Many of the challenges security professionals face can be overcome with a single capability: automation. Manual processes are costly, time-consuming and error-prone, which is hardly a recipe for physical security success. PIAM simplifies management of the entire security infrastructure by automating manual processes related to background checks, physical access privilege assignment/ termination, visitor access control, and management of audit and compliance regulations.

The process of provisioning and de-provisioning identities is a particular challenge that PIAM can help overcome. By integrating with logical security and other systems, PIAM ensures synchronized and policy-based on- and off-boarding of identities and their physical access privileges across multiple disparate security and non-security systems.
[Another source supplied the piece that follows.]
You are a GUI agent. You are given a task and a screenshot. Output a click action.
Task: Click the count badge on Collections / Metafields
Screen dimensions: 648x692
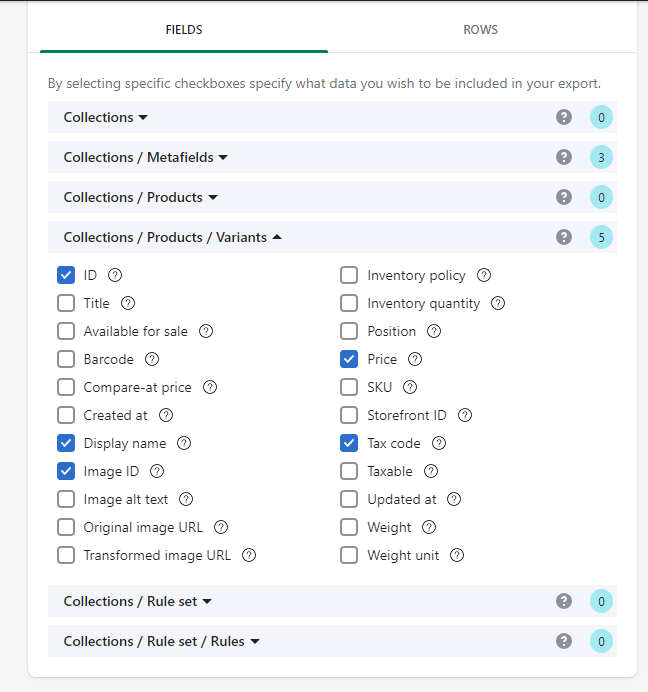[601, 157]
The combination of a robust integration platform and policy and automation workflow automation allows PIAM solutions to manage critical rules across the infrastructure to enforce internal controls, reduce operational costs and corporate risks, and to automate compliance processes. Some solutions also include predefined policies that enable complete automation of the on-boarding and off-boarding of identities from an organization’s authoritative data source and its physical access into the PACS.

In addition to separate physical and logical security teams, the responsibility for authenticating identities and performing background checks also often includes an organization’s HR department. Without an automated, integrated approach, each of these three teams might duplicate or make assumptions about each other’s efforts, creating highly inefficient operations that also increase the likelihood of errors and additional risks and liabilities. With PIAM software, all of this integration is invisible as the solution works with existing hardware and infrastructure to create a single database.

Single, Organization-Wide Identity

PIAM solutions are capable of linking multiple PACS systems across multiple locations in real time with corporate IT systems, allowing PIAM to reconcile identity information and instantly establish a single version of each identity. This ensures that ghost accounts (those that consist of either blank cards with no assigned history or where cardholder validity has been terminated in the IT or HR system) are locked out immediately and that compliance requirements are quickly met. PIAM solutions also provide actionable intelligence for risk mitigation and threat prevention using robust reporting and analytics.

Return on Investment

Deploying a PIAM solution for managing physical security allows organizations to realize a better return on investment (ROI) by maintaining focus on their core competencies. Simultaneously, they can leverage their PIAM provider’s expertise and core competencies in the physical security space. Many solutions are designed to identify issues in current processes and close any loopholes or potential vulnerabilities in the way systems operate.

Many PIAM solutions not only allow organizations to manage the lifecycle of identities and their authorization for physical access, but also serve as a highly scalable platform that automates key processes and simplifies control of all identities across an enterprise – ensuring that each identity is assigned the right access to the right areas for the right length of time. By adopting a unified approach to physical security management, PIAM allows IT professionals to seamlessly manage identities, their physical access and their correlation with physical security events in a multistakeholder environment while delivering the added benefit of providing real-time compliance.

As more and more IT professionals find themselves responsible for deploying and managing physical security systems, the traditional challenges these practitioners identified in the recent Spiceworks study are certain to multiply. However, this does not have to be the case, as advanced PIAM solutions offer the features and functionality to overcome many of these obstacles. Automation, integration, ease of use and centralized identity management are just a few of the many PIAM capabilities that provide IT practitioners with the tools and processes to ensure the most effective and efficient protection of organizations’ digital and physical assets.